Городовые с своей ношей уже прошли весь двор и входили в подъезд подвала. Нехлюдов хотел подойти к ним, но околоточный остановил его.

– Вам что нужно?

– Ничего, – отвечал Нехлюдов.

– Ничего, так и ступайте.

Нехлюдов покорился и пошел к своему извозчику. Извозчик его дремал».

Логика нехлюдовских движений не линейная, если рисовать ее траекторию, то получится бегство преследуемого от преследователей, зигзаги, повороты, петляния зайца со сворой борзых на хвосте, приводящие в итоге в тупик. Проще всего ее описать состоянием ажитации, бреда. Подобная моторика – онейрического свойства, когда не человек управляет собой, но неведомая логика сна диктует поступки, выстраивает композицию и маршруты. Так из одной в другую локацию попадал герой «Америки» Кафки или «Старухи» Хармса, одних из самых сновидческих книг, или преследовал дьявола (который водил его за любопытный нос – вспомним одного мемуариста о том, как Булгаков при выборе сыров обнюхивал их «своим лисьим носом») Иванушка Бездомный.

Между тем, у суетливого следования Нехлюдова за трупом есть свой высший мотив.
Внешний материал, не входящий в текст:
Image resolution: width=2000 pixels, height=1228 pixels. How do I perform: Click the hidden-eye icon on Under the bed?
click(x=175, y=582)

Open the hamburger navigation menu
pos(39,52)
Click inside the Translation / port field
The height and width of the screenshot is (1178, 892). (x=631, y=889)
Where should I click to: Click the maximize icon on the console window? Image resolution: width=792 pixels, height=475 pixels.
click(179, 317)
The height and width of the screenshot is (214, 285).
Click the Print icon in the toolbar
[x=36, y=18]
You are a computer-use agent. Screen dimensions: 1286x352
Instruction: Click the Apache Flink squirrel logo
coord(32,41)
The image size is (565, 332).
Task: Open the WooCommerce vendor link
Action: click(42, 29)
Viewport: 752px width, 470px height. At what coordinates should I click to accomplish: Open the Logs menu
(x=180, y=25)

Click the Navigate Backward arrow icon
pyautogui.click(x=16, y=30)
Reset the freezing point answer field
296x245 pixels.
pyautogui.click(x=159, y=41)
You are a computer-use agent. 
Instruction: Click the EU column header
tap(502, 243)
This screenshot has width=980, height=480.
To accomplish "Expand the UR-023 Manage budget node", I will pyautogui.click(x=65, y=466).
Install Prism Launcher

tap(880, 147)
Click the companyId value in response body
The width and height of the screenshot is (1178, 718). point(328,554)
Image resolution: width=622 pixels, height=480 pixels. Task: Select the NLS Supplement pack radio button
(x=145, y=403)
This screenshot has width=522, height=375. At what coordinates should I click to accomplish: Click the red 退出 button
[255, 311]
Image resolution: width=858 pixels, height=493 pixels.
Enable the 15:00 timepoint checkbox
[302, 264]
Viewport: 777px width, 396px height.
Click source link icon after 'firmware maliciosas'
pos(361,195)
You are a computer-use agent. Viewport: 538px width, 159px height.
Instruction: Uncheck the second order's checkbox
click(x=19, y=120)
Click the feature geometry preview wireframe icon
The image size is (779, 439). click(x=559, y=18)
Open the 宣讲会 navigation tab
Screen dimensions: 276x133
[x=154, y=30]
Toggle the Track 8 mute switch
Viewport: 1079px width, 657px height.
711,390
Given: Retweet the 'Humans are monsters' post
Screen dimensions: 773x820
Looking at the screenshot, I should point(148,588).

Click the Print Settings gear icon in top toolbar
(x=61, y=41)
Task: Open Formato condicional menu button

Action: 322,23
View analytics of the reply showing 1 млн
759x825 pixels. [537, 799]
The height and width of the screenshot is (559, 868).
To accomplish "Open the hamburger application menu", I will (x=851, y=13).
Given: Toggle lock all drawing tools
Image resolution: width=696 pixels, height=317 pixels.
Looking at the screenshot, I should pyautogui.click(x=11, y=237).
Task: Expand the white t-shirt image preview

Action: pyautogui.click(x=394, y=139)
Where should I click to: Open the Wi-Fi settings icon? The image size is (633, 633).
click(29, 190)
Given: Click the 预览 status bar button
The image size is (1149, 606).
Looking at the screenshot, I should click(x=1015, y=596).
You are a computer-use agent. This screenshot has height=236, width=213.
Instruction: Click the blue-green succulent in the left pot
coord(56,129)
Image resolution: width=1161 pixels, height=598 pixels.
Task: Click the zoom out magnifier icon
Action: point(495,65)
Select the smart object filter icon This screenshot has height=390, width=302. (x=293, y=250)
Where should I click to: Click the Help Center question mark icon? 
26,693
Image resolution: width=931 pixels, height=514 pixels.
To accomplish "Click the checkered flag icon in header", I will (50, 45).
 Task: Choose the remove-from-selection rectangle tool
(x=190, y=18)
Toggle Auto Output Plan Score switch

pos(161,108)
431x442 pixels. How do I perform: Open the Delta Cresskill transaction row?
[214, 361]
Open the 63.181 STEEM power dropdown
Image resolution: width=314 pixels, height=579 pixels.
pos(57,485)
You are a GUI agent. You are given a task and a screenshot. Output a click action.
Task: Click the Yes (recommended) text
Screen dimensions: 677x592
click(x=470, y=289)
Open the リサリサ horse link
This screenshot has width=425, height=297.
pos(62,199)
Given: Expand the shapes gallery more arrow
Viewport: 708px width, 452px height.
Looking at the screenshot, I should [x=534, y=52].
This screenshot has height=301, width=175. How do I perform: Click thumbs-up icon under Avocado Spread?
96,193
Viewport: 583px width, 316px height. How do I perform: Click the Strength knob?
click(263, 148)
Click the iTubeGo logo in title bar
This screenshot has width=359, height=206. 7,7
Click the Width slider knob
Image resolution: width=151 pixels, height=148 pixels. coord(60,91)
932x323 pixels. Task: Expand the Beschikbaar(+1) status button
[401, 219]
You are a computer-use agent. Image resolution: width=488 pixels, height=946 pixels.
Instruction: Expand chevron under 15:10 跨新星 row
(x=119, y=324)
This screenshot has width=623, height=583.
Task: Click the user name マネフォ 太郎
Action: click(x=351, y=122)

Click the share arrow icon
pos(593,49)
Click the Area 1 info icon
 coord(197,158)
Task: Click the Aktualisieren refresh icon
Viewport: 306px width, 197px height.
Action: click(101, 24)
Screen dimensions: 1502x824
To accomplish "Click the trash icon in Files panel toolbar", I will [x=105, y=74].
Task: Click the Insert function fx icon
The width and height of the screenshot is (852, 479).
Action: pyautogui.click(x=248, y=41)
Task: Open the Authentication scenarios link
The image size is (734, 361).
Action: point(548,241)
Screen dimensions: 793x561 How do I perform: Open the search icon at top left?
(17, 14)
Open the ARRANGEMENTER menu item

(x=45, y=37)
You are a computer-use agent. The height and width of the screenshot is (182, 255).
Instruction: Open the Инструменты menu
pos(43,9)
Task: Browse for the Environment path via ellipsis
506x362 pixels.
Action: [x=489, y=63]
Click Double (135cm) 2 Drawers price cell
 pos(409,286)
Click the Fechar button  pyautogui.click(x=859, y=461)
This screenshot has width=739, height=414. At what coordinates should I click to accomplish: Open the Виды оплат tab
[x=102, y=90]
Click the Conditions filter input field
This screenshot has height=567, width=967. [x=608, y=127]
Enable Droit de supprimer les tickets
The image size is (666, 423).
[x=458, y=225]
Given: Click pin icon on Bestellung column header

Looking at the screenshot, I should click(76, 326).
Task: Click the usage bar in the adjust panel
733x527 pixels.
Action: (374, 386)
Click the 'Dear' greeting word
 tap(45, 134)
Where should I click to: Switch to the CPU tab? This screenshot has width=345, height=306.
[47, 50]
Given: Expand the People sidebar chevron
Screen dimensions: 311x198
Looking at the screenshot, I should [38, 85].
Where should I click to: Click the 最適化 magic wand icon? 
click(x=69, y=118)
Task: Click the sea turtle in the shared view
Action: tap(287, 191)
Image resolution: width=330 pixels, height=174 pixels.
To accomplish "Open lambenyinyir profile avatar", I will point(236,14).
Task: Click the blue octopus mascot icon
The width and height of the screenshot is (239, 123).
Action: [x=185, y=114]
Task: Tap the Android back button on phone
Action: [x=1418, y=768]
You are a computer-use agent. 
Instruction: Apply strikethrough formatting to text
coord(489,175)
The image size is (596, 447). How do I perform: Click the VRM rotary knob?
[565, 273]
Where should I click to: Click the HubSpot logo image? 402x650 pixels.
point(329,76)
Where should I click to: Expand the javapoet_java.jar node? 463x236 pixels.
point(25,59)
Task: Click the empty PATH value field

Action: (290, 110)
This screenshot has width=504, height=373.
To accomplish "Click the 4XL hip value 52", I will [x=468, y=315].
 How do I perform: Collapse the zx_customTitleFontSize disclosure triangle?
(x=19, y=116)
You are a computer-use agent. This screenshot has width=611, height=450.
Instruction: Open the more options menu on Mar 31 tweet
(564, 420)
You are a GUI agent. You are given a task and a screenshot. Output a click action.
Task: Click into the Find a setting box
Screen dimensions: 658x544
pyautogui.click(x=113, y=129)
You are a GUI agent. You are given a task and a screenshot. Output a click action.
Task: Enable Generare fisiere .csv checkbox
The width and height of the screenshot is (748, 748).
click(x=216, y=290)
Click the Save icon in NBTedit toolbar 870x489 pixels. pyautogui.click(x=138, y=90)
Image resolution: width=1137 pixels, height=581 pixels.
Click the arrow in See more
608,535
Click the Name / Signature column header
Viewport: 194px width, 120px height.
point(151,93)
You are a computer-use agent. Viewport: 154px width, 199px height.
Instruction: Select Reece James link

Духовные изменения, воскресения в нем успешно продолжают свою трудную и неоднозначную, как старания разнорабочих на платоновском котловане, работу, он укрепляется в своем стремлении начать новую жизнь. И не только фактически (раздает свои земли, помогает арестованным, следует за Масловой в Сибирь), но и, что, возможно, едва ли не сложнее в привычном ему кругу, среди родственников и знакомых, свои взгляды он открыто высказывает тем, кто почти крутит пальцем у виска за его спиной и полощет его в светских сплетнях. Главная же сплетня того сезона, которую Нехлюдову пришлось услышать многажды, была про смерть единственного сына некоей благородной женщины на довольно несуразной дуэли. Нехлюдов же, очевидно, умирает для мира, но воскресает для жизни вечной. В терминах Григория Сковороды – мир ловил его, поймал, но Нехлюдову почти в последний момент удалось разорвать силки и выбраться на волю. «Мы уйдем из зоопарка», по Егору Летову, почти буквально: из богато обставленной квартиры – в скромную обстановку, из города – к крестьянам, из метрополии – в Сибирь. Оперируя пространственной лексикой, можно вспомнить христианский термин метанойя – «изменение ума», отвергающее прежний уклад обращение к Богу через покаяние.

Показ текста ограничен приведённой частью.